Como generación, hemos heredado los recursos acumulados de nuestro planeta: suelos fértiles, bosques, petróleo, carbón y minerales como hierro y bauxita.

03 agosto 2004
D.C., United States.

Como generación, hemos heredado los recursos acumulados de nuestro planeta: suelos fértiles, bosques, petróleo, carbón y minerales como hierro y bauxita. El siglo XX se inició con un entorno global relativamente limpio y estable. Sobre esta base, hemos levantado una economí­a que produce, pera los ciudadanos de clase alta y media de las naciones desarrolladas, un nivel de lujo sin precedentes, complementado con una extraordinaria variedad de artefactos. Actualmente, la economí­a global produce en diecisiete dí­as tanto como a finales de siglo la economí­a de nuestros abuelos producí­a en un año. [6] Damos por supuesto que esta expansión puede continuar sin lí­mites, pero la economí­a que hemos construido depende del consumo total de nuestra herencia. Desde mediados de siglo el mundo ha doblado su uso per cápita de energí­a, acero, cobre y madera. En ese perí­odo el consumo de carne se ha duplicado y la posesión de coches se ha cuadruplicado; y éstos eran productos que ya en 1950 se utilizaban en grandes cantidades. El incremento de materiales relativamente nuevos, como el plástico y el aluminio, es todaví­a más alto. Desde 1940, los norteamericanos han consumido una parte de los recursos minerales del planeta tan grande como la que previamente habí­an usado todos los demás paí­ses juntos. [7]

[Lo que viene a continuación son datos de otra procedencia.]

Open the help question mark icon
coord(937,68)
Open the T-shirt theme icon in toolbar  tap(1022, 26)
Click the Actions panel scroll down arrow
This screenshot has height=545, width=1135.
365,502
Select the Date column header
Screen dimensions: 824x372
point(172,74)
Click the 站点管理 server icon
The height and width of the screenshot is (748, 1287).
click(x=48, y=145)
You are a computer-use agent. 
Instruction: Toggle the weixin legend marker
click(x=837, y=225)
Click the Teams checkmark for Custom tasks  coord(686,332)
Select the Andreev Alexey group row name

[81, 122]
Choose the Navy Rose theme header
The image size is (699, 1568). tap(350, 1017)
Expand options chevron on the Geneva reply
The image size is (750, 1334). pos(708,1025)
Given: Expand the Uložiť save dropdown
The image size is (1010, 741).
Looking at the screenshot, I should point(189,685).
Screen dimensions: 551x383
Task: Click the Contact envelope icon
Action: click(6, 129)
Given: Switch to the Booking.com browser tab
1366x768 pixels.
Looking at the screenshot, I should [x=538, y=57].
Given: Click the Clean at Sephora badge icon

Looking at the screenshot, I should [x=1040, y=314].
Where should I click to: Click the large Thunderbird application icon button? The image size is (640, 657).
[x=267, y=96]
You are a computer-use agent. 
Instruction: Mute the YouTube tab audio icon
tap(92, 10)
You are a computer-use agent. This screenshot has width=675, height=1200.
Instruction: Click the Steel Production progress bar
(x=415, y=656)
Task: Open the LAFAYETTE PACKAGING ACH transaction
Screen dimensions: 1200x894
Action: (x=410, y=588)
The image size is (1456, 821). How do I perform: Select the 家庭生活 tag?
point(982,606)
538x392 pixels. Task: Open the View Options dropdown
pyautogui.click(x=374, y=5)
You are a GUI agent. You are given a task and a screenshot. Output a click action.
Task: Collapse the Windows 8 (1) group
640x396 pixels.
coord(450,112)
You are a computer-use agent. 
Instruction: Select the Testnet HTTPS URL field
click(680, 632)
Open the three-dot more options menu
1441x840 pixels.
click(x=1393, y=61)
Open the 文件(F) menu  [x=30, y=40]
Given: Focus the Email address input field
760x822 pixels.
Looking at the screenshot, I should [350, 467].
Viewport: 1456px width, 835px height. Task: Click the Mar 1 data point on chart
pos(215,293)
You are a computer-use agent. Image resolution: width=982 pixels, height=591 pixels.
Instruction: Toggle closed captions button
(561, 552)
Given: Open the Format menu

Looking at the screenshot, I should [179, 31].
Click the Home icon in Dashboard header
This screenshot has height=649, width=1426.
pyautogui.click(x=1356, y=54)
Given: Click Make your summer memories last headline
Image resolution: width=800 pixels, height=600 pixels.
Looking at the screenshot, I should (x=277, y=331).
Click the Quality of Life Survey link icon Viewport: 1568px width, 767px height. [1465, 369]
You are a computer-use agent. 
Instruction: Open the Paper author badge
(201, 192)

En cierta ocasión leí­ acerca de un dirigente empresarial cuya sección era la que menos rendí­a en la empresa. La productividad era abrumadora, y parecí­a inevitable que la sección en cuestión estuviera generando pérdidas. Sin embargo, año tras año, las cuentas mostraban que la sección habí­a producido unas respetables ganancias. El secreto consistí­a en que un gerente de la sección habí­a adquirido una gran parcela de terreno previendo una posible expansión futura. El crecimiento de las zonas residenciales habí­a incrementado mucho el valor del terreno, y el gerente de la sección se dedicaba a vender un trozo del mismo cada año, obteniendo así­ unos buenos beneficios. Su superior inmediato era consciente del truco que se escondí­a tras los buenos resultados anuales, pero no tení­a interés en ponerle fin, pues lo buenos resultados de aquella sección mejoraban el aspecto de los resultados conjuntos de las distintas secciones de que era responsable. Con nuestras cuentas nacionales empleamos el mismo truco. En lugar de vivir de lo que producimos, estamos consumiendo capital. Cuanto más deprisa talamos nuestros bosques, vendemos nuestros minerales y agotamos la fertilidad de nuestro suelo cultivable, más crece nuestro PIB. En nuestra estupidez, consideramos esto un indicio de prosperidad, antes que un signo de la rapidez con que dilapidamos nuestro capital. La pauta es la misma, desde la comida que tomamos hasta los gases que emiten nuestros automóviles. Tomamos de la tierra lo que queremos y dejamos atrás vertederos de desechos quí­micos tóxicos, rí­os contaminados, mareas negras en los océanos y desperdicios nucleares que serán tóxicos durante decenas de miles de años. La economí­a es un subsistema de la biosfera que no deja de precipitarse a gran velocidad hacia los lí­mites del sistema mayor.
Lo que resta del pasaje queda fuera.